One of the most exciting things with building an online recommendation system from scratch is that one can apply many different concepts and theories in practice, especially concepts from a courses and litterature that we have studied in EMDC. At the same time, it is very dangerous. In this post I thought I would outline a bit about the work process. Partly to get it down on paper for later reference, and partly to track how (and if) it evolves.
Pre-system development
In order to get an idea of the complexity and the architecture of the online recommendation system, both Toni and I spent considerable time in the beginning reading papers, testing libraries, evaluating existing systems, and most importantly, building throw-away prototypes. We built prototypes in Scala, PHP, and Python covering specific aspects of the offline algorithm, the online part, as well as more general architectual concepts.
Iterations
I’ve tried to divide the development of the system in two week iterations (most teams at Tuenti also work in two-week sprints). The idea is that each iteration should finish with all tests passing, and that every part of the system have received some attention (even if only minor edits).
As with all early development, the code is very instable and parts sometimes changes several times a day. There have been days where I come to work the following morning and thinking “what the he** did I write yesterday”. Luckily, there are days where the opposite is true too and I can direct my attention to another part of the system.

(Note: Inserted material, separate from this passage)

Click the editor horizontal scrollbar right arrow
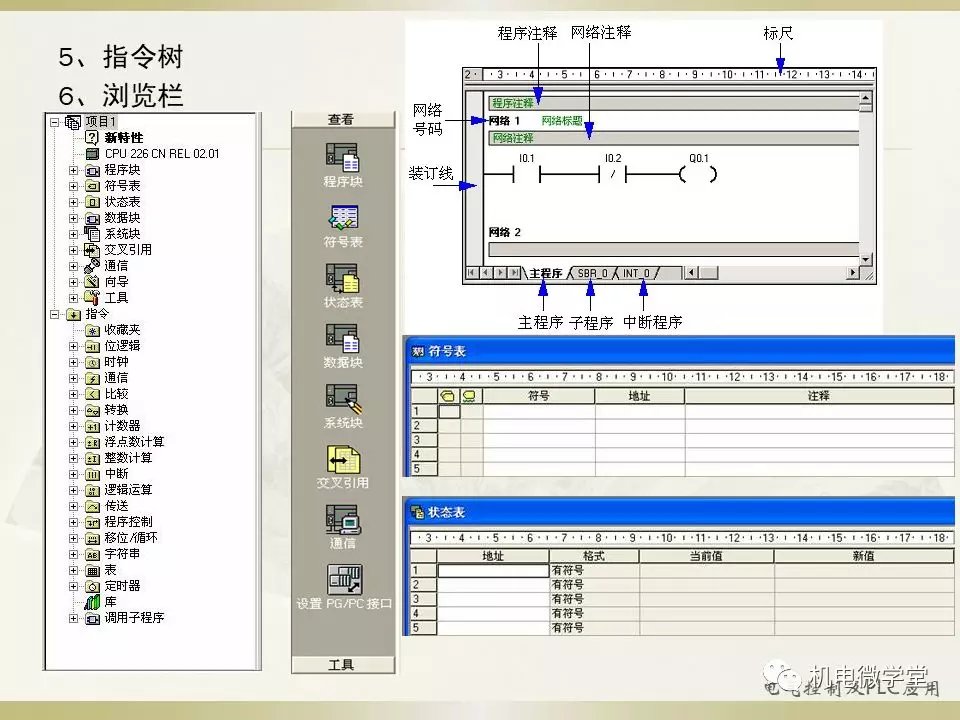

Before finishing the second iteration (which according to my initial plan should be done on March 15) I wanted to make sure I have touched upon all the areas of the system. Most components so far are very dumb, some return static values, other more comprehensive results. However, it does hang together and seeing the integration tests pass makes you feel good. Gradually I’m replacing each of the stubs and, for example, yesterday I spent most time sketching out the gossip algorithm that will share information about the available itemsets and their respective current load. Eventually this data will be made available to the load-balancer (instead of the current brute-force load-balancing which is in place now).
Writing
A thesis is no thesis without a written report. At least as far as I know. Though I haven’t started writing anything yet my intention is to do so shortly. My supervisor asked if I could bring something in writing until our next meeting, which so happen to coincide with my second iteration deadline. Text, as much as code, require thinking, editing, refactoring, in short a lot of attention. Thus I feel it would be a good idea to already now devote some time every week to writing1.
Deadlines
As I know them today:
- Iteration 2: March 15 – all parts outlined in system, at least stubs
- Iteration 3: March 30 – recommendation routing
- Iteration 4: April 15 – load-balancing
- Iteration 5: April 30 – metrics
- Iteration +: This is still too far off to say anything about. I could argue that even end of April is way too far ahead. Well, it’s never too late to change it around a bit.
And the current plan is to present the thesis in June.
Work work!
1 This isn’t really anything new but somehow it is always difficult to start on time and writing tends to be left for the last minute.